Céréales : 68 Mq produits durant la campagne 2013-2014

La plupart des autres filières ont également enregistré de bonnes performances . Une production record d’agrumes et d’olives a été réalisée. Stabilisation des exportations d’huile d’olive à  10 500 tonnes, mais la valeur est en amélioration.

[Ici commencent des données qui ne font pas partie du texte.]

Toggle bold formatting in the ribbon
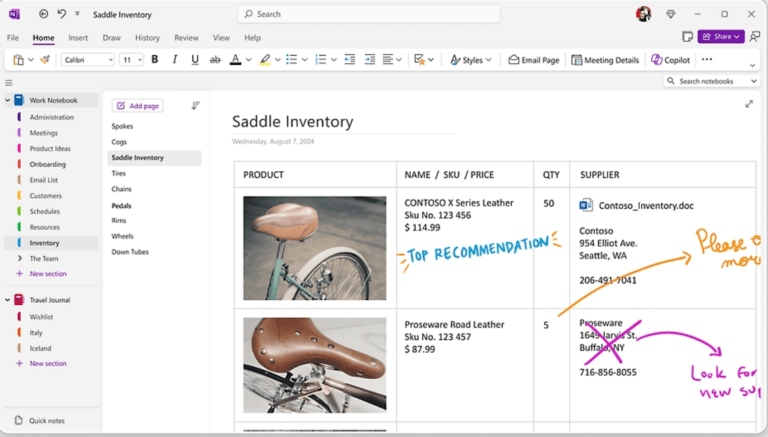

«Malgré un déficit de pluviométrie, l’année était globalement bonne, aussi bien au niveau de la production céréalière que celle des autres filières. La campagne agricole a, en effet, bénéficié d’une bonne répartition du niveau des précipitations, ainsi que de températures clémentes», s’est félicité Aziz Akhannouch, ministre de l’agriculture et de la pêche maritime, lors d’une conférence de presse tenue le 22 juillet à Rabat. C’est ainsi qu’au titre de l’année agricole 2013-2014, la production céréalière a atteint les 68 Mq, ce qui est en phase avec l’objectif des 70 Mq prévu par le Plan Maroc Vert, surtout lorsqu’on sait qu’une campagne moyenne correspond à une récolte de 50 millions de quintaux.
Les cultures sucrières s’inscrivent, à leur tour, dans une perspective favorable après l’augmentation des prix à la production, ainsi que le soutien à l’utilisation des semences et à la mise en place de nouvelles superficies de canne à sucre. De ce fait, la production prévisionnelle de betterave à sucre est estimée à 3,3 millions de t (+55%) et celle de canne à sucre à 390 000 t contre 553 000 t en 2012-2013.
Les exportations de primeurs sont également en hausse de 10%, à 843000 t. Mieux, aussi bien l’offre que les marchés se sont diversifiés, d’où de l’espoir pour l’avenir.

L’autosuffisance en viandes de volaille acquise

La production de légumineuses a aussi augmenté de 6%, à 311 000 t, et ce, en raison de l’augmentation de 50% de la production dans la région de Taza-El Hoceima-Taounate.
L’olivier a, quant à lui, enregistré une récolte record de 1,57 million de t (+33%). Les exportations d’huile d’olive, qui sont restées stables avec 10500 t, ont connu une augmentation en valeur de 18%. Celles de conserve d’olive ont, quant à elles, augmenté de 3%.
La liste des bonnes réalisations ne s’arrête pas là. Les agrumes ont, eux aussi, enregistré une production exceptionnelle et un record de volume à l’exportation. 2,2 millions de tonnes ont été cueillies sur une superficie productive de 92 000 hectares, soit un rendement moyen de 24 tonnes/ha. Cette production est en hausse de 50% par rapport à la campagne précédente et de 37% par rapport à la moyenne des six dernières campagnes; et le volume à l’exportation a atteint 569 000 t.

Les résultats sont moins reluisants pour l’amandier et le pommier dont la production a progressé respectivement de 5% et 3%, à 101 000 et 600000 t.
De son côté, l’élevage a bénéficié de la bonne répartition spatiale et temporelle des pluies. Estimée à près de 13 milliards d’unités, l’offre fourragère a été suffisante, entraînant une baisse des prix des aliments et le maintien des niveaux de production des viandes rouges. A ce facteur conjoncturel, s’ajoutent les effets des efforts d’amélioration génétique. Quant à la production laitière, elle est estimée en 2013 à près de 2,3 milliards de litres.
Par ailleurs, la production des viandes de volaille est estimée 590000t. Elle couvre d’ores et déjà plus de 100% des besoins de consommation du pays.
L’Etat a continué de soutenir le secteur agricole en prenant différentes mesures d’incitation à l’investissement. Ainsi, une série de subventions aux plantations fruitières a été accordée, notamment l’aide aux plantations des rosacées, à l’arganier et au palmier dattier, ainsi qu’au renouvellement des vergers de rosacées arrachés suite aux attaques de maladies cryptogamiques. En outre, le contrôle sanitaire et phytosanitaire a été renforcé en vue de garantir la qualité des aliments consommés.